Learn from others – be inspired by their work but don’t seek to duplicate someone else’s style.
This week’s exercise looked at Valentine’s day spending in the US. I liked the original viz – the color scheme seemed appropriate for the topic. I liked the images and felt the size and images conveyed what they were intended.
After setting up the data set I started creating the calculated fields I needed:
The first was to create a date field from the Year field in the dataset – DATE(“02″+ “/” + “14” + “/” + STR([Year])) .
I then created a couple of measures fields for the % Buying and the Avg Net Spend – IF [Metric] = ‘Percent Buying’ THEN [Measure] END and IF [Metric] = ‘Net Average Spend’ THEN [Measure] END
I wanted a custom shape for whatever I ended up creating – I found a free clip art heart online bought that into PowerPoint did a couple of updates to it and saved it to my custom shapes file.
After creating a few different views I decided to keep it simple and focus on what people were buying for Valentine’s day from 2010 – 2016. I tried line charts and bar charts with the hearts and then thought this may be a good time to give a bump chart a try.
Matt Chambers has a great post on his site that walks you through how to create a bump chart and I used that as a refresher. In order to get the bump chart to work I had to create a couple of more calculated measures:
Rank for the % Buying – RANK_UNIQUE(SUM([% Buying]))
Prior Year Ranking – LOOKUP([Rank % Buying],-1)
Difference From Prior Year – IF [Rank % Buying] > [Prior Year Ranking] THEN ‘down from the prior year’
ELSEIF [Rank % Buying] = [Prior Year Ranking] THEN ‘the same as the prior year’
ELSEIF [Rank % Buying] < [Prior Year Ranking] THEN ‘up from the prior year’
I wanted the prior year and difference from prior year for the tooltip.

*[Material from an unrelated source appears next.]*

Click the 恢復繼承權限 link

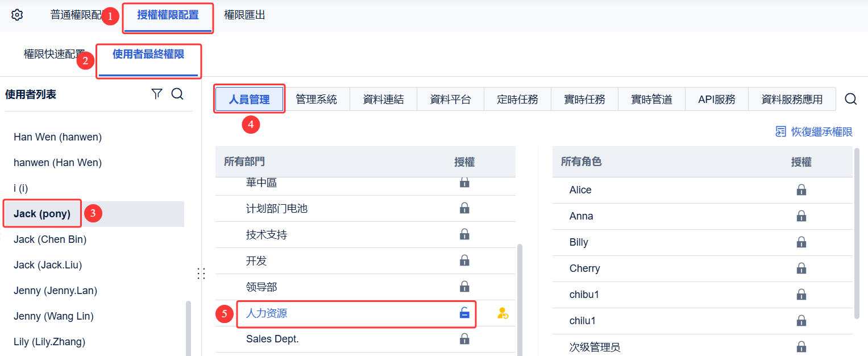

After getting the bump chart working I tested out a couple of different color schemes and found the purple to be a bit easier on the eyes than the red I had intended on using.
There is a lot more I could have done with the dataset this week, but, overall I’m pretty happy with what I created. The color scheme is different for me and I was happy with the custom shape and the bump chart. For the next few months I’m going to experiment more with the design side.